Au fur et à mesure que les itérations des boucles avançaient, il est devenu évident que sans un approvisionnement continu de nouvelles données réelles, les modèles commençaient à produire des résultats déformés, avec une qualité et une diversité compromises. Il est clair que la clé d’une IA robuste réside dans la disponibilité de données fraîches et variées.
Conséquences Visuelles et Scénarios Futurs
En examinant les générations successives de jeux de données d’images générées par l’IA, nous sommes confrontés à une vision troublante des résultats potentiels de l’IA. Les jeux de données de visages humains sont entachés de cicatrices en forme de grille, qualifiées d’« artefacts génératifs » par les auteurs, ou commencent à ressembler de plus en plus à la même personne. Pendant ce temps, les jeux de données contenant des chiffres se transforment en gribouillis illisibles.

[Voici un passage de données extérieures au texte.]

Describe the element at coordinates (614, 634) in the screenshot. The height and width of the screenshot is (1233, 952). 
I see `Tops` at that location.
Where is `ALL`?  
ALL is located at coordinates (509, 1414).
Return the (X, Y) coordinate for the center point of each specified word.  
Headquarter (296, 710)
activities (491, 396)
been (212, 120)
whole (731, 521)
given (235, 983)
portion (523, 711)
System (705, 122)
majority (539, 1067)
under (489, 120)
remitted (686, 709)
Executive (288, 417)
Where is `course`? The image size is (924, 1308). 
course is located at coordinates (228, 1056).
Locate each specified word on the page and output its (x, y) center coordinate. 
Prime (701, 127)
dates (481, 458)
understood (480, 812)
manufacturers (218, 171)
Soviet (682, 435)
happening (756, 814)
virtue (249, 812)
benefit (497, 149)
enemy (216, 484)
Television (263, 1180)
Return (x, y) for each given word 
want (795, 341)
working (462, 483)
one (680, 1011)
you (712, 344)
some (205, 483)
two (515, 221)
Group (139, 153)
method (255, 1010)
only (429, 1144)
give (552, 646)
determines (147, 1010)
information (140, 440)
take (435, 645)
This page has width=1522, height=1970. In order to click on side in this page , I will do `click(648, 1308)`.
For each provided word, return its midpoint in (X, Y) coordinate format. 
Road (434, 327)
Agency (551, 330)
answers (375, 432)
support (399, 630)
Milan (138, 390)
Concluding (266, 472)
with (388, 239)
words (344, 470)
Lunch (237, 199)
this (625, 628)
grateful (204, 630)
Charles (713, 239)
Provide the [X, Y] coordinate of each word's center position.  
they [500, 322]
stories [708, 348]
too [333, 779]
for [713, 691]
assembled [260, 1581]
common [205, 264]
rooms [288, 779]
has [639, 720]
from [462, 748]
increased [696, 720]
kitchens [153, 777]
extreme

« Nos analyses théoriques et empiriques nous ont permis d’extrapoler ce qui pourrait se passer à mesure que les modèles génératifs deviennent omniprésents et entraînent de futurs modèles dans des boucles auto-consommatrices, » a déclaré Baraniuk. « Certaines conséquences sont claires : sans suffisamment de nouvelles données réelles, les futurs modèles génératifs sont condamnés à la folie de MAD. »
Le Problème du Choix Sélectif
Pour améliorer le réalisme de ces simulations, les chercheurs ont intégré un paramètre de biais d’échantillonnage pour aborder le problème du « choix sélectif » – la tendance des utilisateurs à privilégier la qualité des données au détriment de la diversité. Cela signifie échanger la variété des types d’images et de textes dans un jeu de données pour ceux qui semblent ou sonnent attrayants.
Le choix sélectif offre l’incitation de préserver la qualité des données au fil de nombreuses itérations de modèles. Cependant, cela entraîne également une diminution plus marquée de la diversité.
« Un scénario apocalyptique est que si cela n’est pas contrôlé pendant de nombreuses générations, MAD pourrait empoisonner la qualité et la diversité des données sur l’ensemble d’Internet, » a déclaré Baraniuk. « En dehors de cela, il semble inévitable que des conséquences inattendues encore jamais vues émergeront de l’autophagie de l’IA, même à court terme. »
Cette recherche a été soutenue par la National Science Foundation, le Bureau de recherche navale, le Bureau de recherche scientifique de l’Armée de l’air et le Département de l’énergie.
Références de l’Étude
- Sina Alemohammad, Josue Casco-Rodriguez, Lorenzo Luzi, Ahmed Imtiaz Humayun, Hossein Babaei, Daniel LeJeune, Ali Siahkoohi, Richard G. Baraniuk. Les Modèles Génératifs Auto-Consommateurs Devenant MAD. Conférence Internationale sur l’Apprentissage des Représentations (ICLR), 2024.